═══ Excerpted text ═══

For the first several weeks of the 2003–2004 season, he had no partner. However, Doc Rivers, a critically acclaimed analyst when he worked with Turner Sports, became available after a 1–19 start by his Orlando Magic. Rivers was hired weeks before ABC's Christmas Day season opener. He and Michaels worked that game together, one of only six they did together during the regular season (all other games Rivers worked were with Brad Nessler). During the playoffs, the team worked every single telecast, including the 2004 NBA Finals, which saw great improvement in television ratings. During the 2004 NBA Playoffs, Doc Rivers was hired by the Boston Celtics. Though Rivers continued to work games with him throughout the rest of the playoffs, ABC would have to find a new lead color commentator for the 2004–2005 season.

Early in the 2004–2005 season, ABC found a new partner for Al Michaels. Memphis Grizzlies coach Hubie Brown, a broadcasting legend with CBS, TBS, and TNT, was forced into retirement due to health reasons and was soon after hired to replace Doc Rivers. He and Brown began their partnership on Christmas Day 2004, working the highly anticipated Shaquille O'Neal-Kobe Bryant game. After that game, the two did not do a game together again until March 2005. He became sporadic in NBA coverage, doing two games in early March, and then three more games in April. Brown worked every week of ABC's coverage, broadcasting some games with veteran broadcaster Mike Breen. For the 2005–2006 season, the pair were slated to remain as ABC's lead broadcast team. The duo worked that year's Christmas Day game between the Los Angeles Lakers and Miami Heat and was expected to work the NBA Finals together as well. However, due to his impending departure to NBC, that plan did not come to fruition.

Replacing him on The NBA on ABC was Mike Breen, who became the lead broadcaster for an over-the-air NBA package for the first time in his career. Breen worked the 2006 NBA Finals with Hubie Brown, as well as all the main games ABC broadcast that year. This gave ABC its first consistent lead broadcaster since Brad Nessler, as Breen (unlike Michaels) did games every week. To put things into proper perspective, during his two-season tenure as ABC's lead NBA broadcaster, he called just 13 of a possible 26 regular season games, with all but two games taking place from either Los Angeles (where he resides) or Sacramento.

Besides his inconsistent work, Michaels (despite being initially seen as adding credibility to ABC's NBA broadcasts in contrast to his predecessor, Brad Nessler) was criticized for apparently lacking the kind of enthusiasm and confidence (for instance, Michaels initially reacted to Amar'e Stoudemire's block of Tim Duncan's shot during the 2005 playoffs by calling it a "great, great contested shot") expected of a No. 1 play-by-play voice. Barry Horn of the Dallas Morning News said that Michaels was simply "not a basketball guy". Meanwhile, Bill Simmons said during the 2005 Finals that Michaels "shows up for these games, does his job, then drives home thinking, 'Only five weeks to the [NFL] Hall of Fame Game, I'm almost there!'"

═══ Data extract ═══

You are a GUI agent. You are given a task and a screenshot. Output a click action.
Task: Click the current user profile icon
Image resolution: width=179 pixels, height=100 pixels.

═══

What to work on:
1 - Using the text on ABC's NBA coverage, decide whether each statement agrees with it. Answer yes or no for each and quote the words that decide it.
(a) Doc Rivers became available after his Orlando Magic started the season 1–19.
(b) Hubie Brown left the Memphis Grizzlies by his own choice to join ABC.
(c) Barry Horn wrote for the Boston Globe.
2 - According to the text on ABC's NBA coverage, which two teams played in the Christmas Day game of the 2005–2006 season?
3 - Go on with the text on ABC's NBA coverage, starting after its final sentence.

Answers by task:
1 -
(a) Yes: "became available after a 1–19 start by his Orlando Magic"
(b) No: "was forced into retirement due to health reasons"
(c) No: "Barry Horn of the Dallas Morning News"

2 - The Los Angeles Lakers and the Miami Heat.

3 -
Another criticism that he received was that he too often found himself making tediously long-winded explanations. In return, he would tend to talk over two or three possessions in a row (which Michaels seemed to be better suited for football and baseball broadcasts, for which he's better known). The result was that he would hardly have time to comment on the action viewers were seeing because he was so hung up on a prior subplot or storyline that he felt the audience just had to know about.

Move from ABC for NBC

ABC loses NFL rights
In 2003, Michaels was quoted as saying, "ABC Sports has been my professional home for the last 26 years, and I am delighted that will continue to be for several more..." after signing a long-term contract extension.

In 2005, it was announced that Monday Night Football would be moving from ABC to ESPN beginning with the 2006 season, and partner John Madden announced he would be joining NBC Sports, which had acquired the rights to Sunday Night Football games. Despite speculation that Michaels might be joining NBC as well, Michaels stated that he would continue as the MNF play-by-play announcer, stating, "I feel like I'm a creature of Monday night. I'm home and I'm staying home." Plans were for Michaels to be teamed with Joe Theismann (who would be coming over from Sunday Night Football) on the Monday night telecasts.

At the time, then-ABC Television President Alex Wallau said, "For 26 years Al has played a pivotal role here at ABC Sports, and for 17 of those years he's been the face and voice synonymous with television's most successful sports franchise, Monday Night Football... It's Al's outstanding play-by-play coverage, coupled with his breadth of knowledge, experience and enthusiasm, that keep MNF fans invigorated, excited and coming back for more." also, "Al Michaels has been invaluable to the Network and we are thrilled to have him remain in our family. [...] Al is the consummate professional and makes everyone around him better" said then-ABC Sports President Howard Katz; however, in the weeks leading up to Super Bowl XL, it was widely speculated that Michaels was attempting to get out of his contract with ESPN to join Madden at NBC. By this time, it was clear that NBC's Sunday Night Football would be the NFL's premier prime-time package, with ESPN's Monday Night Football relegated to secondary match-ups similar to that network's previous Sunday night telecasts. Michaels added fuel to the fire by refusing to state his future plans, and he couldn't "respond to rumors ... because that would become a distraction."

On February 8, 2006, ESPN announced that its Monday Night Football team would consist of Mike Tirico on play-by-play, with Theismann and Tony Kornheiser as analysts. ESPN explicitly stated that Michaels would not return to either Monday Night Football broadcasts or ABC's NBA broadcasts (on which Michaels had been lead NBA play-by-play man).

Oswald the Lucky Rabbit "trade"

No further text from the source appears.